Saved data entries
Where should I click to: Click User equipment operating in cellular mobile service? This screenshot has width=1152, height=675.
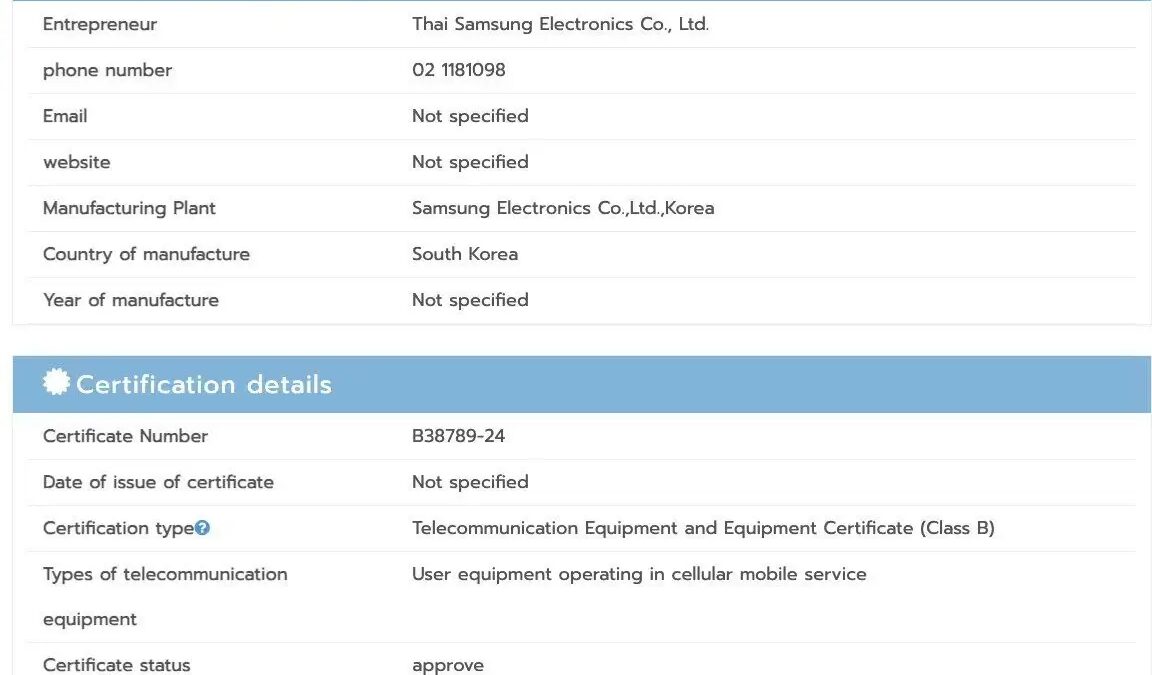(x=639, y=574)
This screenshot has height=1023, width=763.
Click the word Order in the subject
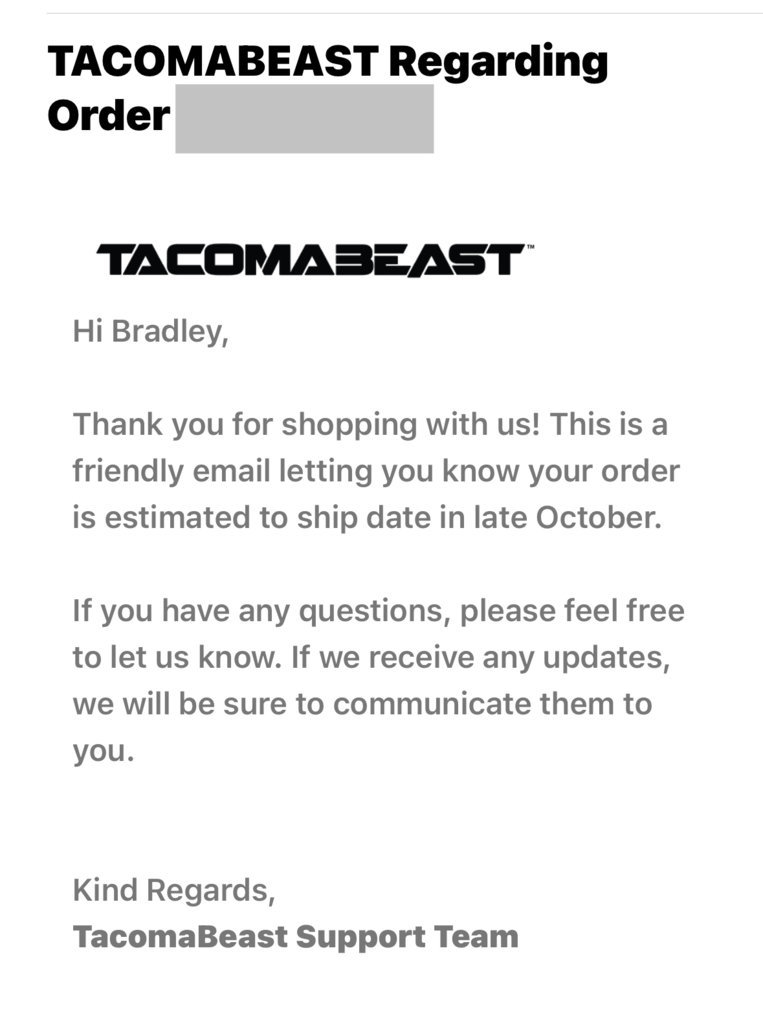pos(108,116)
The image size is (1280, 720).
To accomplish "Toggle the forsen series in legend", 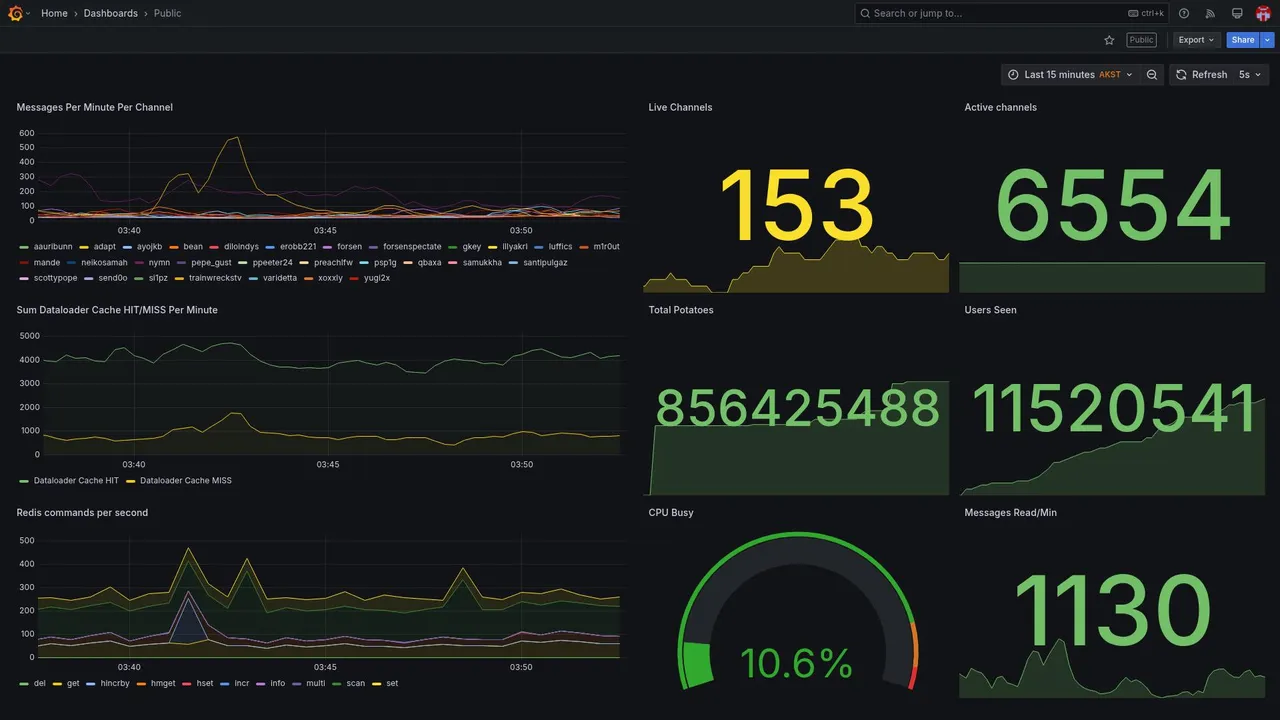I will tap(343, 246).
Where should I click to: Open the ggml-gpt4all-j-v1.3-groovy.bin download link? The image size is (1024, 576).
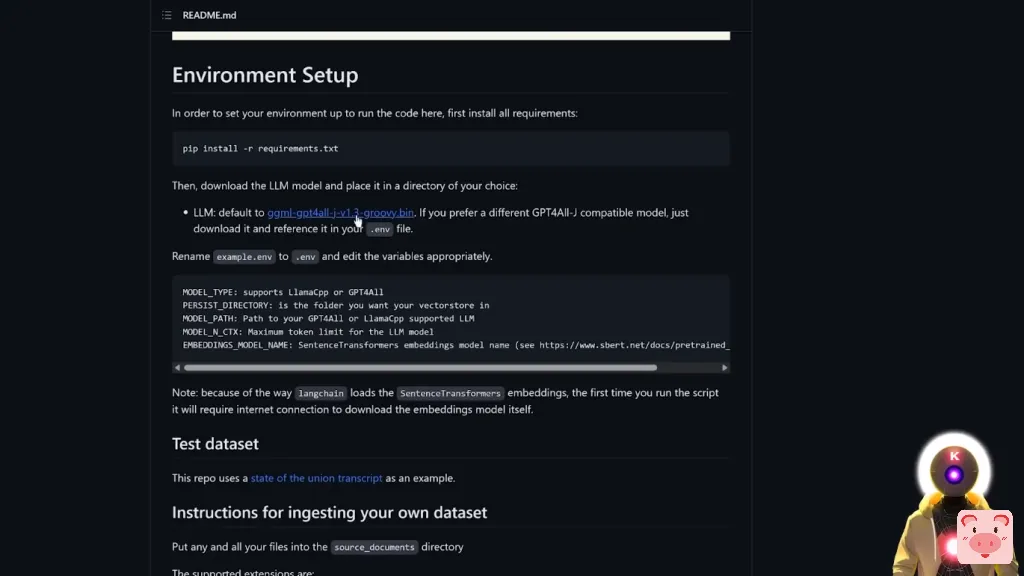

_Exercise details_.
Please find all lines of the entries that hold the string "image" and copy them.

_Solution to this exercise_.
The image size is (1280, 720).
Where should I click to: Open the ggml-gpt4all-j-v1.3-groovy.bin download link? The image size is (1024, 576).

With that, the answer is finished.